Pursuant to a utility easement agreement, the power lines of the defendant Long Island Power Authority (hereinafter LIPA) passed through the property of the defendant Long Island Yacht Club, Inc. (hereinafter LIYC). The easement agreement authorized LIPA to trim any trees along its power lines. There was bamboo vegetation on LIYC’s property, which abutted the property of the plaintiffs insureds. The bamboo vegetation allegedly caught on fire due to sparks emanating from LIPA’s power lines, which were uninsulated, and the fire allegedly spread to the property of the plaintiffs insureds. The plaintiff subsequently commenced this action against LIPA and LIYC to recover the insurance benefits it paid to its insureds. The Supreme Court denied LIYC’s converted motion for summary judgment dismissing the complaint and all cross claims insofar as asserted against it.

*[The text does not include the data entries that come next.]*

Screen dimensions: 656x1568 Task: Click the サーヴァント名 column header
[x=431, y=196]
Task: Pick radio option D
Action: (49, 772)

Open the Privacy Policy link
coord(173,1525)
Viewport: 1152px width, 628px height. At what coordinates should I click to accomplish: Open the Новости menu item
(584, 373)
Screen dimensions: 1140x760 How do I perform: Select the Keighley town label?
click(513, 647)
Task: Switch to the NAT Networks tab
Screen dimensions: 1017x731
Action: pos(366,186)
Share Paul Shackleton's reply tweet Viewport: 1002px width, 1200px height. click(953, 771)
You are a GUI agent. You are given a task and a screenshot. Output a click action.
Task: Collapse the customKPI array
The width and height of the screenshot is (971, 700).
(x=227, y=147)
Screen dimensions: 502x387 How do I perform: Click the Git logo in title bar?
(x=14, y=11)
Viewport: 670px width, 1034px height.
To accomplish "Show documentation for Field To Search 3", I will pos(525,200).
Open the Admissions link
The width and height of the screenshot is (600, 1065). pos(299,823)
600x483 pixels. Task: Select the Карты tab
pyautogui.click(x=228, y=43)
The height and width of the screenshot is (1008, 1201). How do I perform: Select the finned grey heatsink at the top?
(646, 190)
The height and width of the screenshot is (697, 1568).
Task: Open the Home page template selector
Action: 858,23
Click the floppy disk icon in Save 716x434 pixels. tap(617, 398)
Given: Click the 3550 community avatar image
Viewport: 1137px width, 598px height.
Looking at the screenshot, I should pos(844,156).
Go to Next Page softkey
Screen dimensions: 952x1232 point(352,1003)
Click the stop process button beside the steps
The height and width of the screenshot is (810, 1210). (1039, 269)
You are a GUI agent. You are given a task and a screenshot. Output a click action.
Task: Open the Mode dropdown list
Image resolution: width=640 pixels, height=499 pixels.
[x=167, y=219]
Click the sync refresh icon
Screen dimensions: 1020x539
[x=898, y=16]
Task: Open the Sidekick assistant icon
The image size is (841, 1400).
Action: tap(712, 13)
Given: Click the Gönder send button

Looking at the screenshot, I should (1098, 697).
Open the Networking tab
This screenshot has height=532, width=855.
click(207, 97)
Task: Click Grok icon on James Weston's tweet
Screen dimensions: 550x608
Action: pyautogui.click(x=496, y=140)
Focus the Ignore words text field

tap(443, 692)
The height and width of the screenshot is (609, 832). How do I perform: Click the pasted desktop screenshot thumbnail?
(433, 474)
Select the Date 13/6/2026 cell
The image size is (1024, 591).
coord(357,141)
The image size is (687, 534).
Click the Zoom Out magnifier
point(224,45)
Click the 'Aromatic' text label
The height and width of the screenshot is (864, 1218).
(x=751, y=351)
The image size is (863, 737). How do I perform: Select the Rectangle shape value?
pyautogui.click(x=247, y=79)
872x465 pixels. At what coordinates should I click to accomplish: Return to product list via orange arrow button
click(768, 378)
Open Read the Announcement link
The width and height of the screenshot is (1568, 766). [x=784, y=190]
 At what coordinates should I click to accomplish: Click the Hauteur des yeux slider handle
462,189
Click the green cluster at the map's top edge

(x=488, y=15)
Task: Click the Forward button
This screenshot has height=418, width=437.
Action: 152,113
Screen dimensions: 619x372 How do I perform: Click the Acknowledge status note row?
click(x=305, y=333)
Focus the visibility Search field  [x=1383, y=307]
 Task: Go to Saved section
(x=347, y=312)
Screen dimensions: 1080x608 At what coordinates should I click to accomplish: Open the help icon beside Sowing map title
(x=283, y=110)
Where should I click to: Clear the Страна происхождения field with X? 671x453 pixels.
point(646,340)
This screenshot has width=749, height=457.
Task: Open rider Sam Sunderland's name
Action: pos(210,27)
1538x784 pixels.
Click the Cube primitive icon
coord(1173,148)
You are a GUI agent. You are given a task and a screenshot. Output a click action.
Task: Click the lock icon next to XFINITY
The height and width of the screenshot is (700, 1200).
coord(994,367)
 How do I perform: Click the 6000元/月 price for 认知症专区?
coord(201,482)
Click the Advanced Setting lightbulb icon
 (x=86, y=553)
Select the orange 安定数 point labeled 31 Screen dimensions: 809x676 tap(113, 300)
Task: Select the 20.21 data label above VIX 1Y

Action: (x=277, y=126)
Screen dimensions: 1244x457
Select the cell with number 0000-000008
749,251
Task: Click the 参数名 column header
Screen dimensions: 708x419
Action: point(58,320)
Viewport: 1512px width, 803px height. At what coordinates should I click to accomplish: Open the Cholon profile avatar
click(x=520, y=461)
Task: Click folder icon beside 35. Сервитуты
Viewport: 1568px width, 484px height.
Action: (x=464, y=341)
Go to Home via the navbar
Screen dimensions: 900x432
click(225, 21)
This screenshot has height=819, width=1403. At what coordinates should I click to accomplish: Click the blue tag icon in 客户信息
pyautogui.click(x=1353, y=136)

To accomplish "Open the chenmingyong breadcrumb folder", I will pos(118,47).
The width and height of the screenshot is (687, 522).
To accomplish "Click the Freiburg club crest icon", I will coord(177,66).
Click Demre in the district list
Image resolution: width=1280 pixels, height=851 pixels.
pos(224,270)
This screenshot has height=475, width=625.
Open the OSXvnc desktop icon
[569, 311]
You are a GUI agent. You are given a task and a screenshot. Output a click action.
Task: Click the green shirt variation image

“Ordinarily, a servient owner has no duty to maintain an easement to which its property is subject. Indeed, a servient owner has a ‘passive’ duty to refrain from interfering with the rights of the dominant owner” (Tagle v Jakob, 97 NY2d 165, 168 [2001] [emphasis omitted]). LIYC established its prima facie entitlement to judgment as a matter of law by demonstrating that it was a servient owner which had no duty to trim the bamboo vegetation around LIPA’s power lines (see id. at 168-169). In opposition, the plaintiff and LIPA failed to raise a triable issue of fact (see generally Alvarez v Prospect Hosp., 68 NY2d 320 [1986]; cf. Whalen v New York City Dept. of Envtl. Protection, 89 AD3d 416 [2011]).

Accordingly, the Supreme Court should have granted LIYC’s converted motion for summary judgment dismissing the complaint and all cross claims insofar as asserted against it. Mastro, J.P., Leventhal, Cohen and Maltese, JJ., concur.